Wind turbines in Scotland set a new March record for the total amount of power sent to the UK National Grid since records began, according to analysis by WWF Scotland of wind power data provided by WeatherEnergy.
The analysis showed wind turbines in Scotland provided 1,240,095MWh of electricity to the National Grid, enough to supply, on average, the electrical needs of 136% of Scottish households (3.3 million homes) – an increase of 81% compared to March 2016.
Scotland’s total electricity consumption — including homes, business and industry — for March was 2,146,872MWh, meaning wind power generated the equivalent of 58% of Scotland’s entire electricity needs for the month.
On two separate days — March 17 and 19 — wind turbines generated output equivalent to more that Scotland’s total power needs for each entire day – equivalent to 102% and 130% of each day’s demand, respectively.
WWF Scotland’s director Lang Banks said: “Given this March wasn’t as windy as it has been in some previous years, this year’s record output shows the importance of continuing increase capacity by building new wind farms.

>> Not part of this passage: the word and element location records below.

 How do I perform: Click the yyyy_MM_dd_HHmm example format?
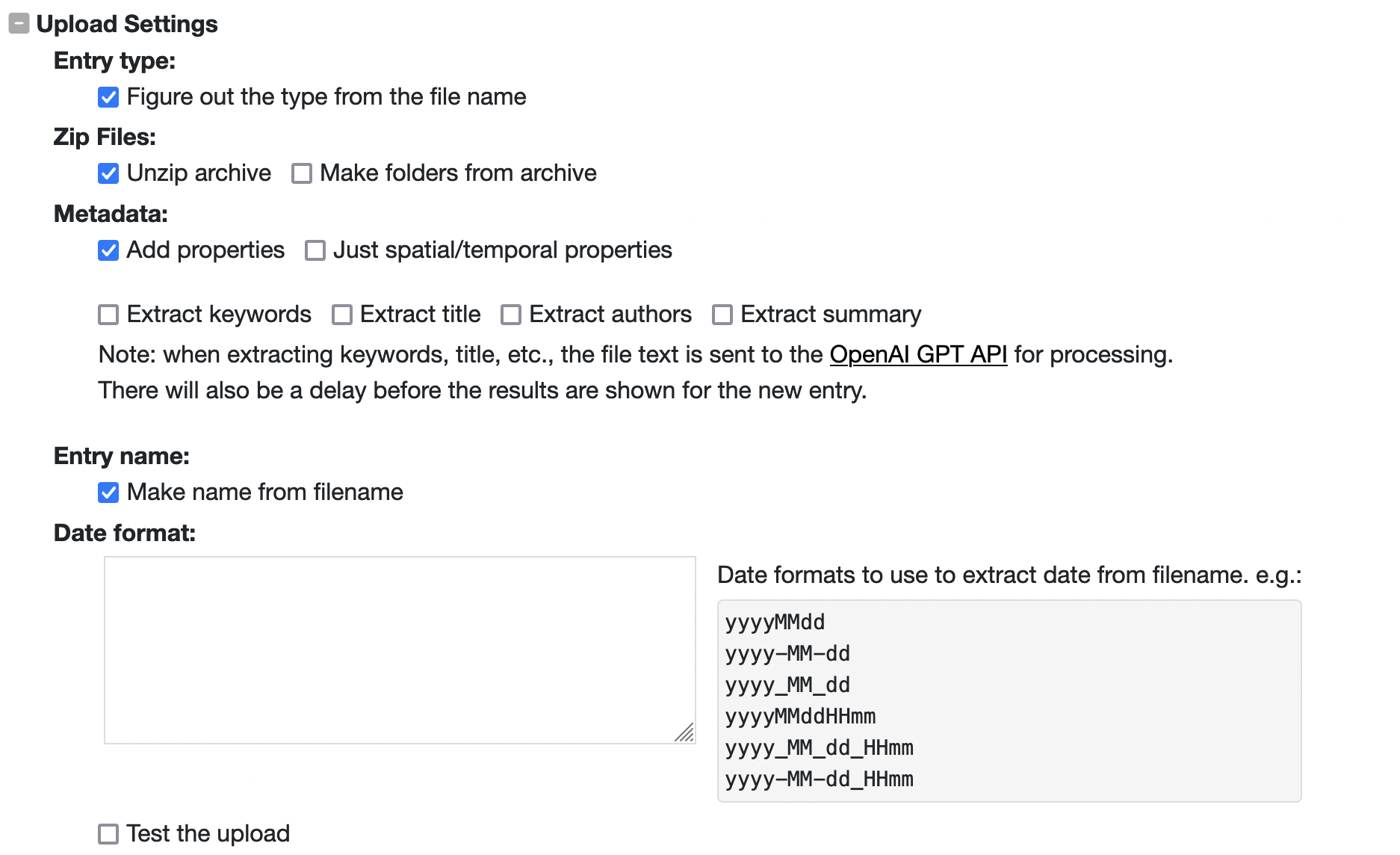(819, 748)
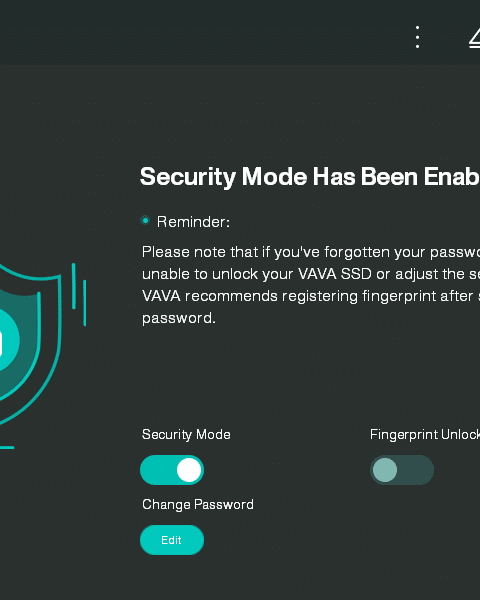This screenshot has width=480, height=600.
Task: Click the forgotten password reminder paragraph
Action: [x=311, y=285]
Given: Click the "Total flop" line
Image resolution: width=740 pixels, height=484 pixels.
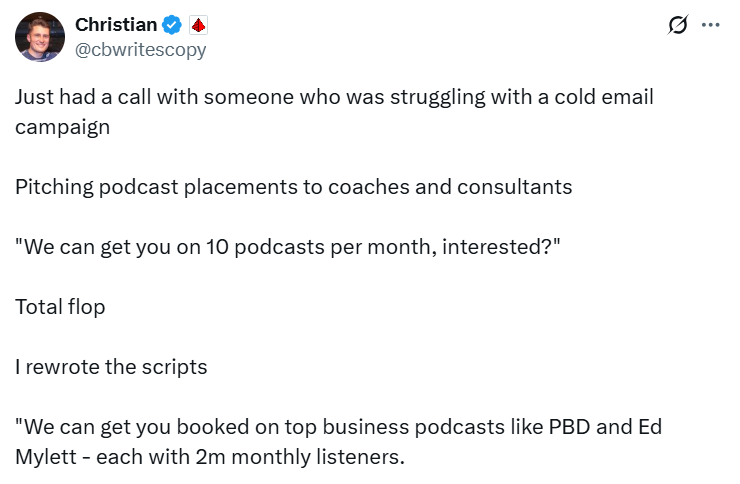Looking at the screenshot, I should [60, 307].
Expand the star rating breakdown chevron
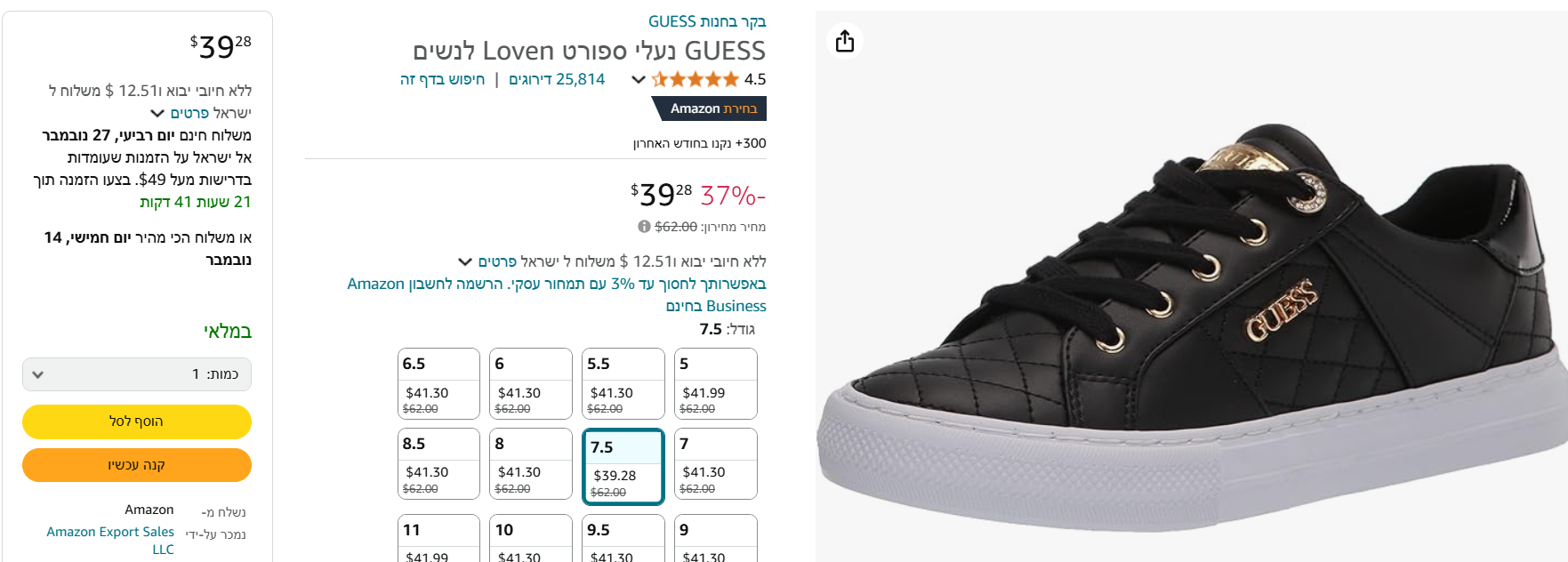Screen dimensions: 1568x562 (x=638, y=79)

“As well as helping to power our homes and businesses, wind power supports thousands of jobs and continues to play an important role in Scotland’s efforts to address global climate change by avoiding millions of tonnes of carbon emissions every year.
“However, the UK Government’s decision to end support for onshore wind is going to make meeting our international climate obligations much harder in the future.
“The reality is that if we’re serious about cutting carbon pollution in the most cost-effective way, then we need every one of the political parties in Scotland to back the continued deployment of onshore wind power.
“It’s only with political backing for onshore wind from all of the parties that Scotland will be able to maximise the benefits to its economy, as we transition to a renewable future.”